Element lookup data:
-------

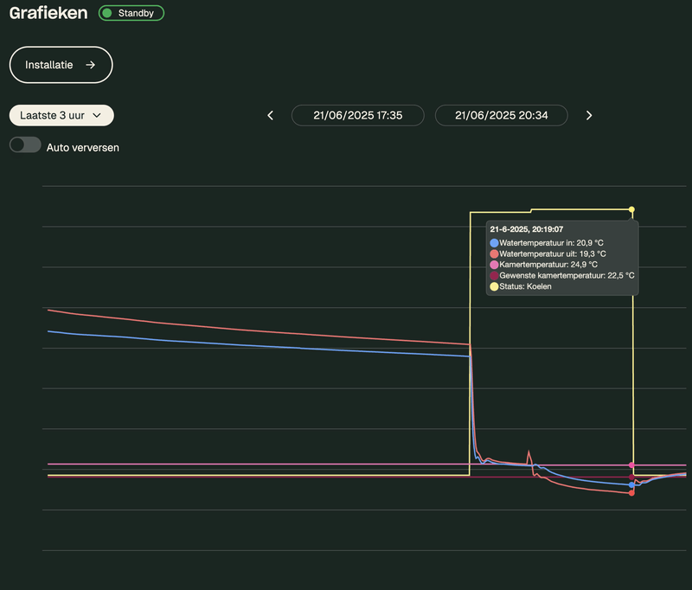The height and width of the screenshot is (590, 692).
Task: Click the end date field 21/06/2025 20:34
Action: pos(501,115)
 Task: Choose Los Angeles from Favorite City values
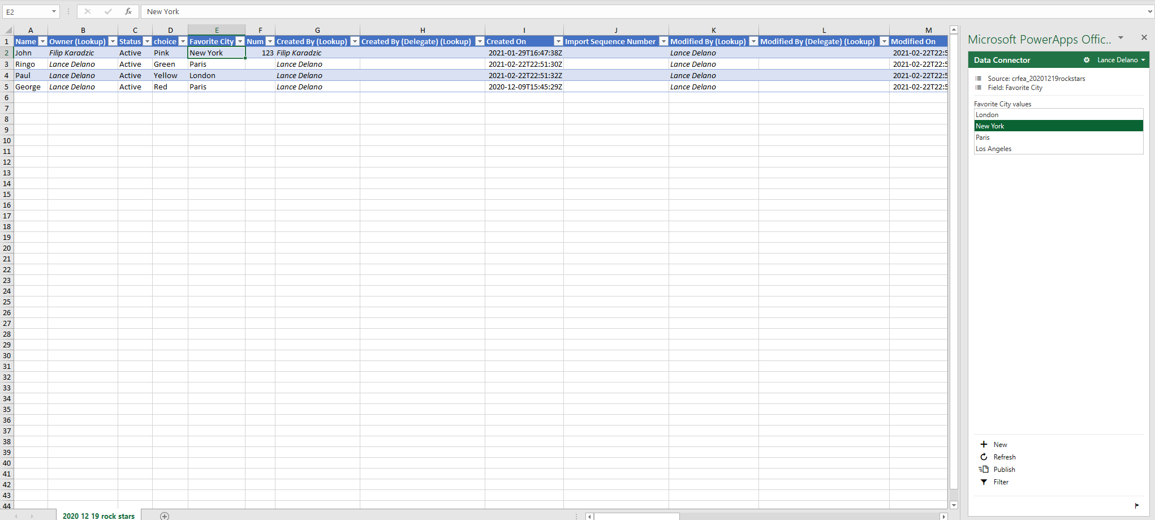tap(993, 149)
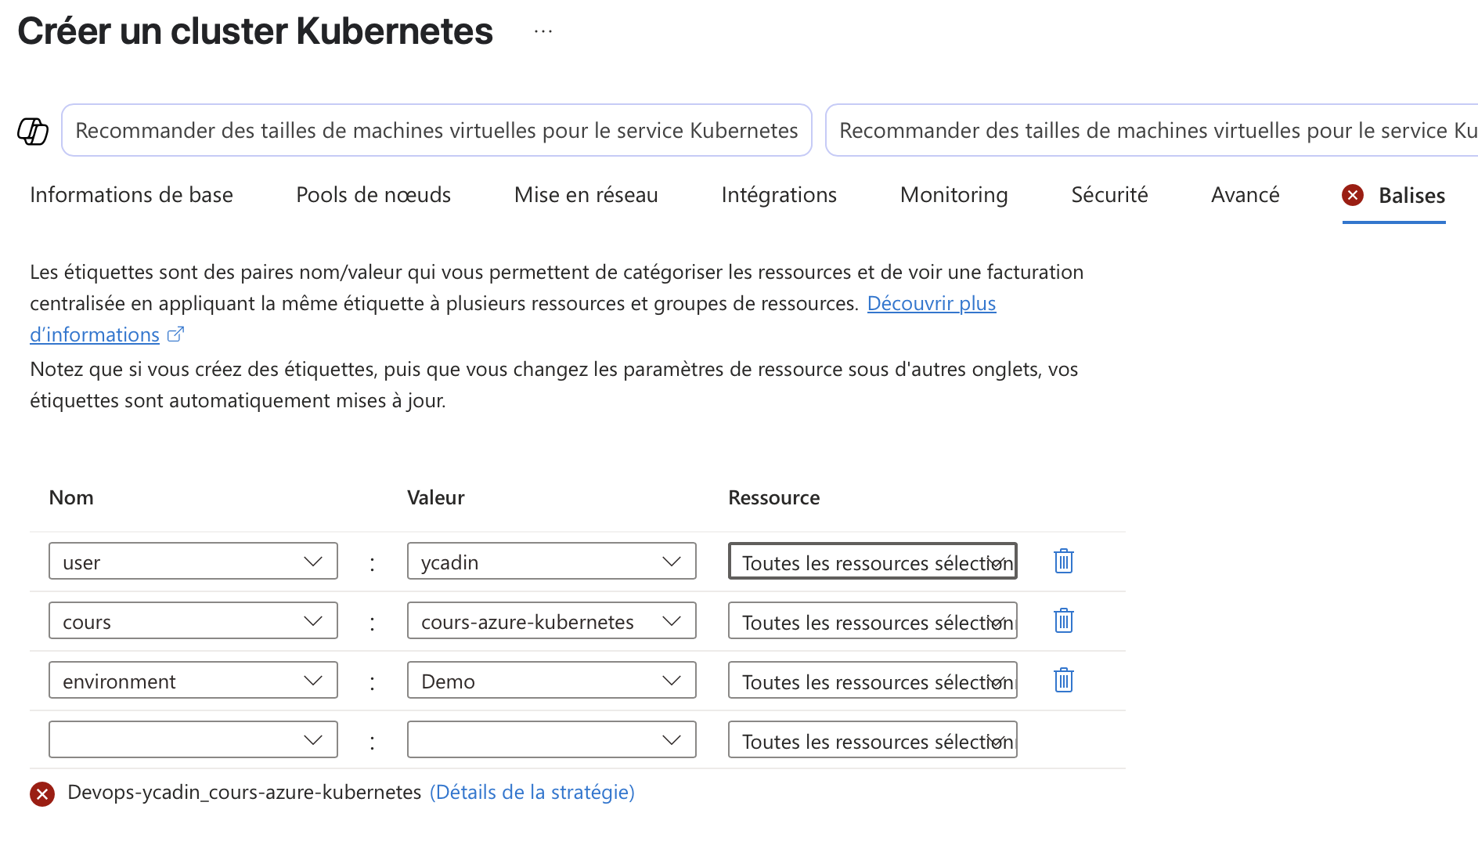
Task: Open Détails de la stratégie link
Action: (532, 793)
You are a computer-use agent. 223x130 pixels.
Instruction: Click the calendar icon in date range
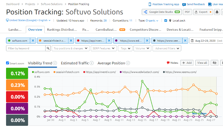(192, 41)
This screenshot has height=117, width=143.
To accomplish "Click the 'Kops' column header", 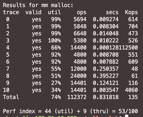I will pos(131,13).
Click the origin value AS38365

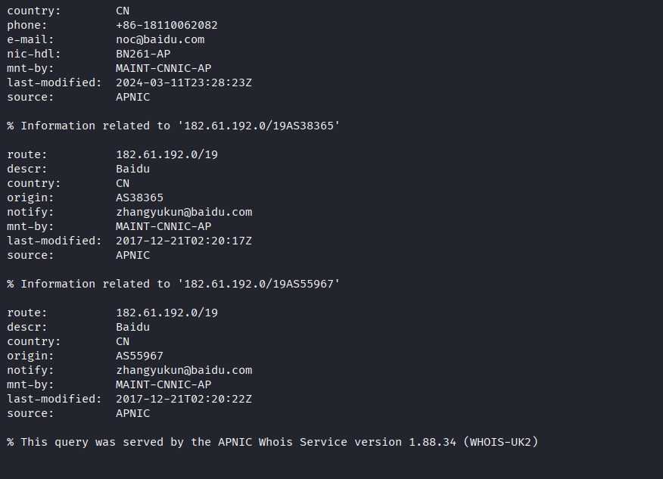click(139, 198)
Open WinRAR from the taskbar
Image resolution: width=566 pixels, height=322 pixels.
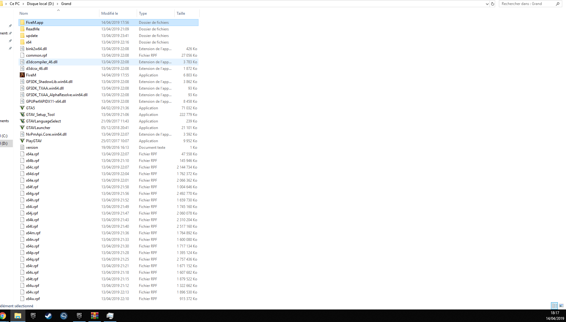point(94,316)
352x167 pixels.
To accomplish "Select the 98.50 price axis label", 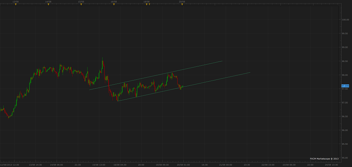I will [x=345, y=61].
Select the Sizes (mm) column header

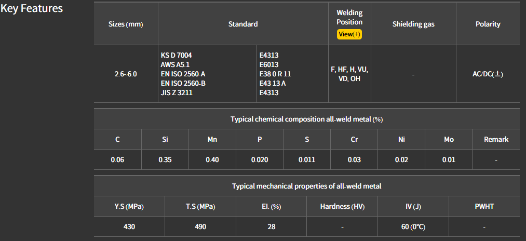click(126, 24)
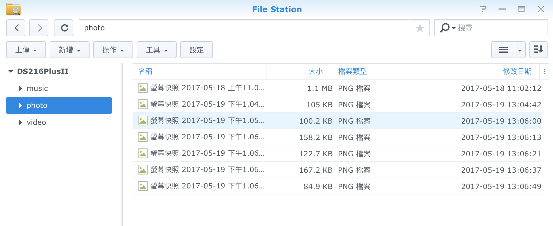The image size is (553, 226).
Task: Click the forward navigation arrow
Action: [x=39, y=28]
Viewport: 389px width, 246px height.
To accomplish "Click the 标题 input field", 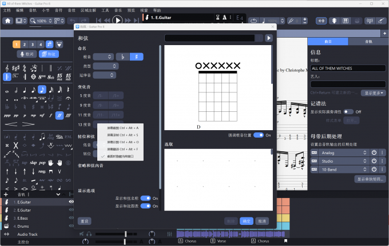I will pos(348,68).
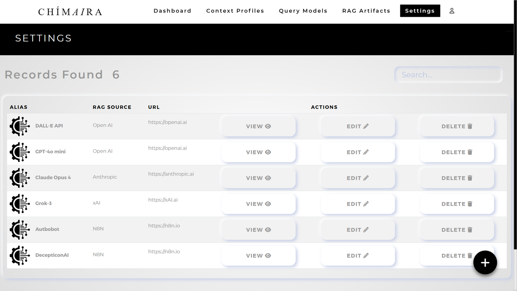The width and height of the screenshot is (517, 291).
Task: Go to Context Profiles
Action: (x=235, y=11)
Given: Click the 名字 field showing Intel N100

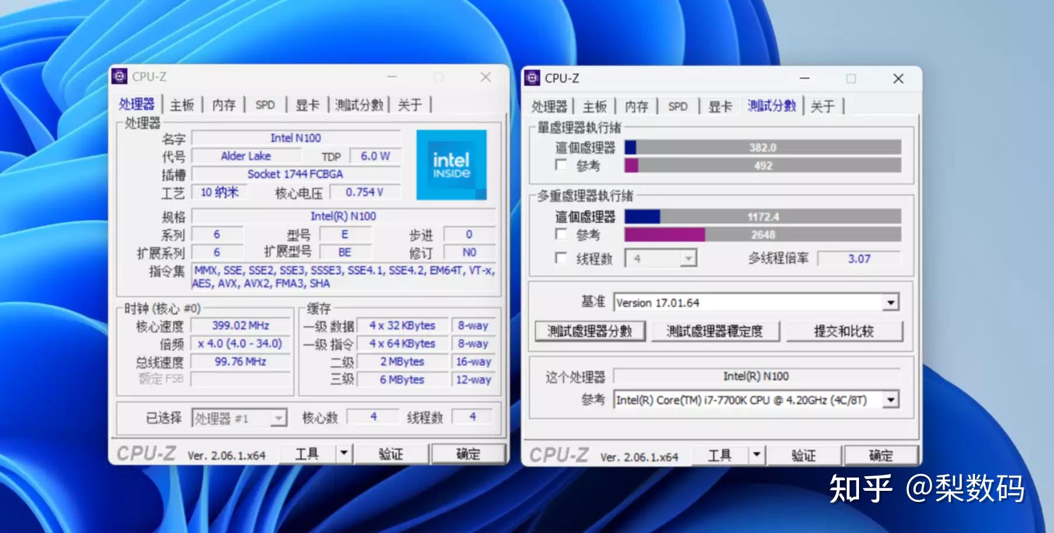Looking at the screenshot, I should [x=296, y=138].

-------

YOUR TASK:
How many lines in the data above contain the string "date", counting case as significant? Reply with the number alone.

EXPECTED ANSWER:
2